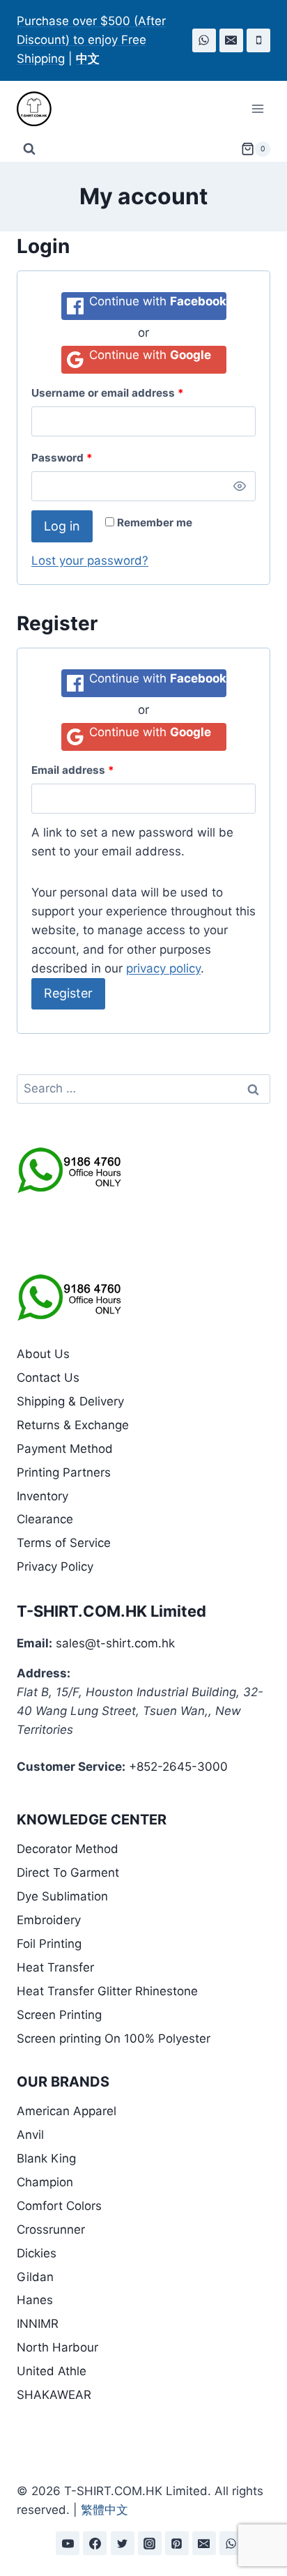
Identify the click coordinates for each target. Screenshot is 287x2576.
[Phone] (258, 40)
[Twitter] (122, 2543)
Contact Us (48, 1378)
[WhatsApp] (204, 40)
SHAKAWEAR (54, 2395)
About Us (43, 1354)
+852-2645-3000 (178, 1767)
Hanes (35, 2300)
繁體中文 (104, 2510)
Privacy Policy (55, 1566)
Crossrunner (51, 2229)
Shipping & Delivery (70, 1401)
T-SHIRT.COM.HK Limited (111, 1611)
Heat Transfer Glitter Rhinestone (107, 1991)
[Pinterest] (177, 2543)
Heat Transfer (55, 1967)
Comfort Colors (59, 2206)
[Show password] (239, 486)
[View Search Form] (29, 149)
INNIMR (38, 2324)
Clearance (45, 1519)
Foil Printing (49, 1944)
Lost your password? (89, 560)
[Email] (231, 40)
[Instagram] (150, 2543)
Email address (72, 770)
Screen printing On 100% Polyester (113, 2038)
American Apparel (66, 2111)
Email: (34, 1643)
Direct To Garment (68, 1873)
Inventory (42, 1496)
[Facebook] (95, 2543)
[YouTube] (67, 2543)
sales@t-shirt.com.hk (115, 1643)
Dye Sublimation (62, 1896)
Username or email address (107, 392)
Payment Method (65, 1449)
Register (68, 993)
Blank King (46, 2158)
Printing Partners (64, 1472)
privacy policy (163, 968)
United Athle (51, 2371)
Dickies (36, 2253)
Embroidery (49, 1920)
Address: (43, 1673)
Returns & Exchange (73, 1425)
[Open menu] (257, 108)
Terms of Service (64, 1543)
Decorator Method (67, 1849)
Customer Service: (71, 1767)
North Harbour (57, 2347)
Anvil (30, 2135)
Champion (45, 2182)
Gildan (35, 2277)
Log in (62, 526)
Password (62, 457)
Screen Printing (59, 2015)
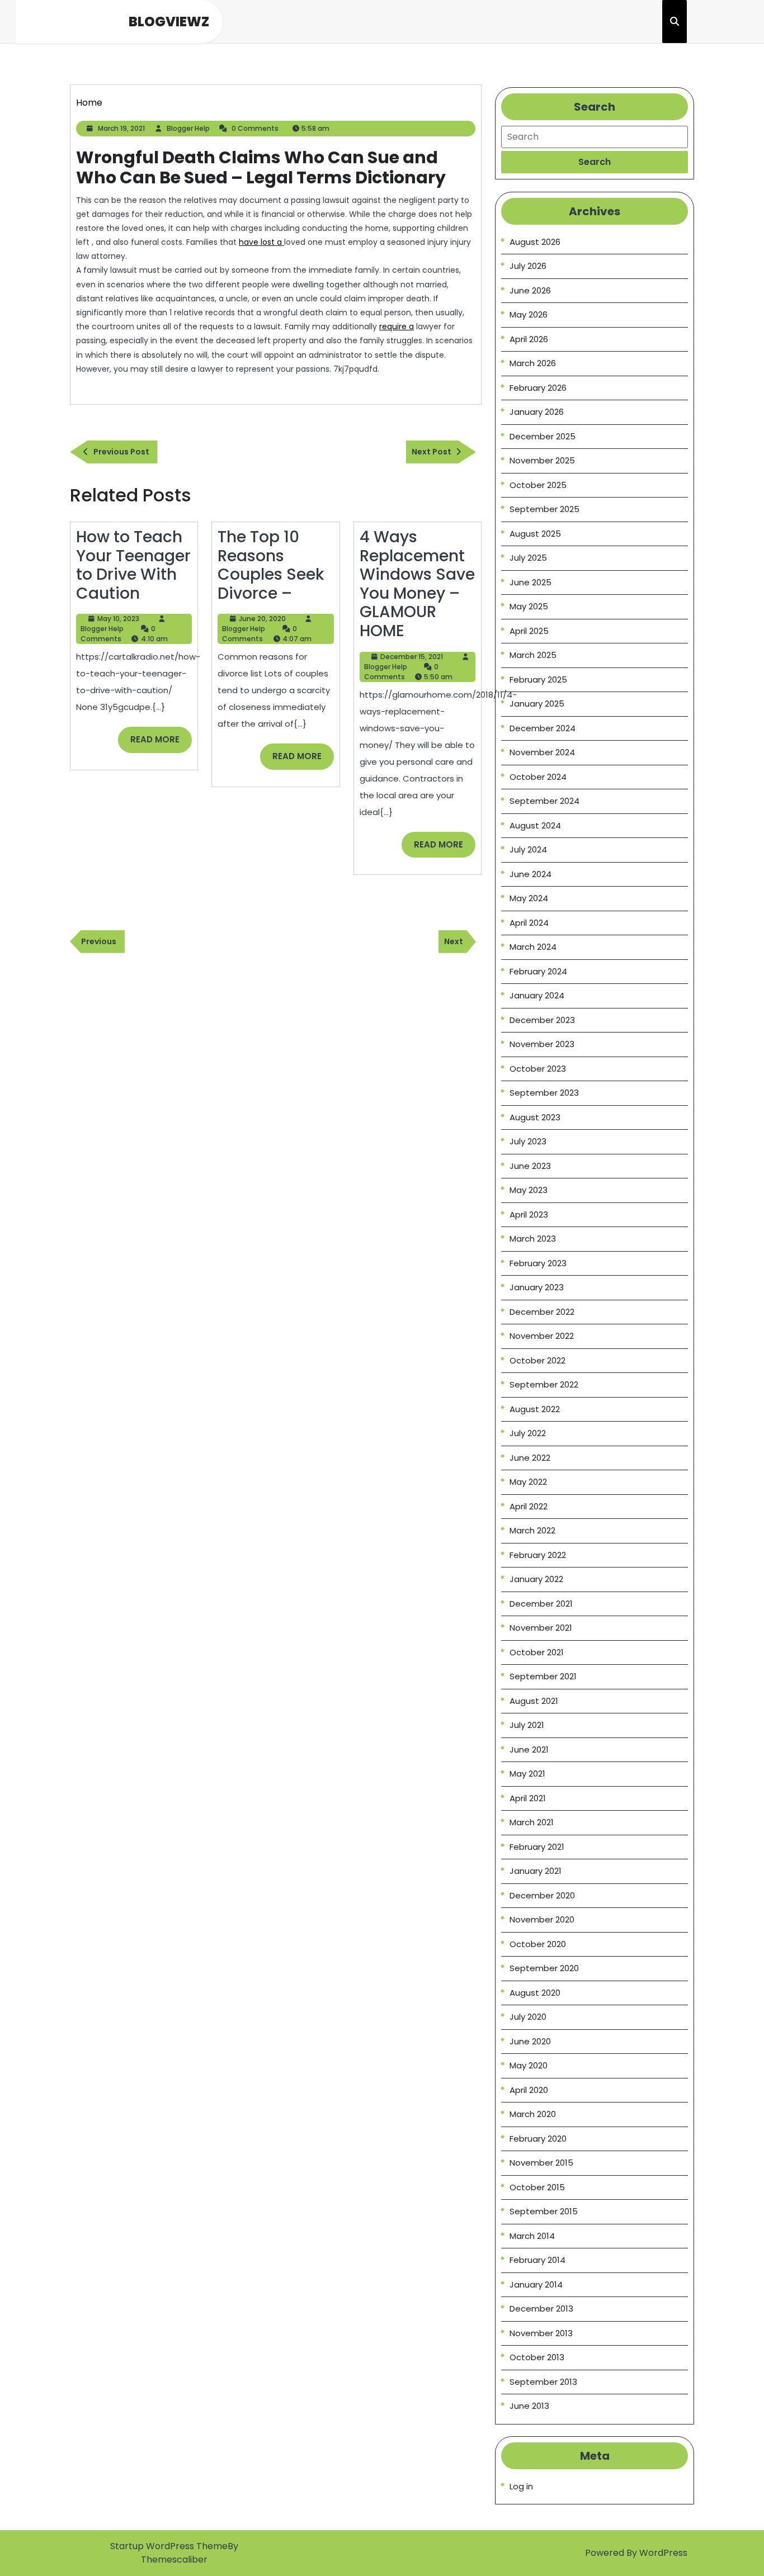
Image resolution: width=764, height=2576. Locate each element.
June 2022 (530, 1458)
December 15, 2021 (411, 656)
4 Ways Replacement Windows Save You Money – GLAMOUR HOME (417, 584)
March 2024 (533, 947)
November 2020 (542, 1919)
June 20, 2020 (262, 618)
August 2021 (534, 1701)
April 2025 (529, 631)
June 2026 (530, 290)
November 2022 (542, 1336)
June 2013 (529, 2406)
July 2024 (528, 849)
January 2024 (537, 995)
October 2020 (538, 1944)
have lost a (261, 242)
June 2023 (530, 1166)
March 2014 (532, 2236)
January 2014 (536, 2284)
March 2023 (533, 1238)
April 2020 (529, 2090)
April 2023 (529, 1214)
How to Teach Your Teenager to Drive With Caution (133, 565)
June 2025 (530, 582)
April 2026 (529, 339)
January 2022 (536, 1579)
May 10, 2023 (118, 618)
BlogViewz (169, 21)
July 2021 (527, 1725)
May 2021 (527, 1773)
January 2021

+--

• **WHAT THE TASK REQUIRES**
Copy every line of the data above in which the string "Heat" appears.

• **TASK ANSWER**
Heat Transfer Glitter Rhinestone (107, 1991)
Heat Transfer (55, 1967)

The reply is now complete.